I think the answer is yes... but... he's likely got an out:
There are five known copies of the speech in Lincoln's handwriting, each with a slightly different text, and named for the people who first received them: Nicolay, Hay, Everett, Bancroft and Bliss. Two copies apparently were written before delivering the speech; the remaining ones were produced months later for soldier benefit events. Despite widely-circulated stories to the contrary, the president did not dash off a copy aboard a train to Gettysburg. Lincoln carefully prepared his major speeches in advance; his steady, even script in every manuscript is consistent with a firm writing surface, not the notoriously bumpy Civil War-era trains. Additional versions of the speech appeared in newspapers of the era, feeding modern-day confusion about the authoritative text.

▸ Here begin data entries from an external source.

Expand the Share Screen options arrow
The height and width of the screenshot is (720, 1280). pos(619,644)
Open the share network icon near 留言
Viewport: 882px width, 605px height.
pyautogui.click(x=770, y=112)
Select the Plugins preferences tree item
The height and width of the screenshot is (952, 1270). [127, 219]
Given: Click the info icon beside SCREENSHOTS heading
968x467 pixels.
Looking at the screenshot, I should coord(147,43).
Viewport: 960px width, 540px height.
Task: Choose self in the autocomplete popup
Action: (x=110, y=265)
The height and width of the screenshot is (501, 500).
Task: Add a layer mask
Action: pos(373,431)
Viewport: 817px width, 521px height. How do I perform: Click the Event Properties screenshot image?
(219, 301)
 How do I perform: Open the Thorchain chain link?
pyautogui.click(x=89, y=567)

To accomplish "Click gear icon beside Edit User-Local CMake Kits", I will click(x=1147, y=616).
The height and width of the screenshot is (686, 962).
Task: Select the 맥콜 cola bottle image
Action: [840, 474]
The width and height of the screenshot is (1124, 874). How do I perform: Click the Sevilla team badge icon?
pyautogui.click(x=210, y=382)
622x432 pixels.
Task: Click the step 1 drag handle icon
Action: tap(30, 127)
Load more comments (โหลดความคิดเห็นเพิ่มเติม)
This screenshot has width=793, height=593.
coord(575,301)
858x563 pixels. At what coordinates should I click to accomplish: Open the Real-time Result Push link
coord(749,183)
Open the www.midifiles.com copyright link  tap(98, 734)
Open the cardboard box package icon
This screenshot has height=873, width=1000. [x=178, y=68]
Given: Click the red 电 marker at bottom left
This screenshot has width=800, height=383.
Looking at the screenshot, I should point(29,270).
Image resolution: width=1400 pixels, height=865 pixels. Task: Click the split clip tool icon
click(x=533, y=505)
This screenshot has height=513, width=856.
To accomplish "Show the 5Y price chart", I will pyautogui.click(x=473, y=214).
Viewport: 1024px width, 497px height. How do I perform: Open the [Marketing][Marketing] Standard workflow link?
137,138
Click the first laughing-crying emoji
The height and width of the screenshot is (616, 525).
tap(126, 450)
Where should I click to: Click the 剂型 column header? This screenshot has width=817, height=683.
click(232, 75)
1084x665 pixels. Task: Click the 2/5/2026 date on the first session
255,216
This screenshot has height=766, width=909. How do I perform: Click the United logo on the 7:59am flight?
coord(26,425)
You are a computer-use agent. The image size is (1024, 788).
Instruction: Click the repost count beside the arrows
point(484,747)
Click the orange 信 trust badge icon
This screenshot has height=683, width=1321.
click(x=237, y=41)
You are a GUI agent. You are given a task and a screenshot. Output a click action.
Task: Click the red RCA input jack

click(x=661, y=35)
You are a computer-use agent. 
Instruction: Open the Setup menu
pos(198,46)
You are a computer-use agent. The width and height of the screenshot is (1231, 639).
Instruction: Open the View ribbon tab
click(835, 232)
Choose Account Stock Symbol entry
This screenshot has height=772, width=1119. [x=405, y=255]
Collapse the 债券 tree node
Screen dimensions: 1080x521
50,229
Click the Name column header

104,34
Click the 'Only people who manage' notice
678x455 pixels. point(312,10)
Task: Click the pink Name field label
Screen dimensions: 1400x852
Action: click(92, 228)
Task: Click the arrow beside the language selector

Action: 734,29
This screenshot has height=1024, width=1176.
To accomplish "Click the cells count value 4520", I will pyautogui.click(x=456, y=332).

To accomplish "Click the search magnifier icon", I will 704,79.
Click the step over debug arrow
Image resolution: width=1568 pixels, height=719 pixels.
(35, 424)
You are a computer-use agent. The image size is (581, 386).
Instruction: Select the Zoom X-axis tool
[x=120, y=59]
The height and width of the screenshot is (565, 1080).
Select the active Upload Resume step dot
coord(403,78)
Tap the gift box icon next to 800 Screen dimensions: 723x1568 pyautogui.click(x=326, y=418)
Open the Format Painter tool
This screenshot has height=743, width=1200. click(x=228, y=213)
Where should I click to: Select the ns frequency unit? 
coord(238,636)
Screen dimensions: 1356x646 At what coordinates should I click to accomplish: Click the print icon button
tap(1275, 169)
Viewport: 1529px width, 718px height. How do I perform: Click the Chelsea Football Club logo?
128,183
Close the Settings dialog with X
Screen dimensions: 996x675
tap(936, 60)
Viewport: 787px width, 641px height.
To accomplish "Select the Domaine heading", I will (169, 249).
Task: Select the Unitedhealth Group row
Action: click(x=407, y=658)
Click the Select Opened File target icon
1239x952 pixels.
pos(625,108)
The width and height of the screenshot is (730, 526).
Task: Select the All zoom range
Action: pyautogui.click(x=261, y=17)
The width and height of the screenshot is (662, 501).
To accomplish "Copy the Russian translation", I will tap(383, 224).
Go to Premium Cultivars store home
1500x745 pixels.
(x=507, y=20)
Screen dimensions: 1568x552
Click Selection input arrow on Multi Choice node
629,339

The Bliss, Everett and Bancroft copies include the words "under God". The Hay and Nicolay copies do not.
It's not clear to me from which copy Obama chose to read the Address today in the following video but what is clear is that "under God" is missing.
Are you surprised? You shouldn't be.
Anyone as deceitful, as dishonest, as deceptive and manipulative as this President and his people have been, would care little as to the inclusion of "under God" in this or any Address.
Harsh? Yes. Accurate? Absolutely.
Should you have a problem with that assertion, then you have a problem period.
A huge one.
Carry on.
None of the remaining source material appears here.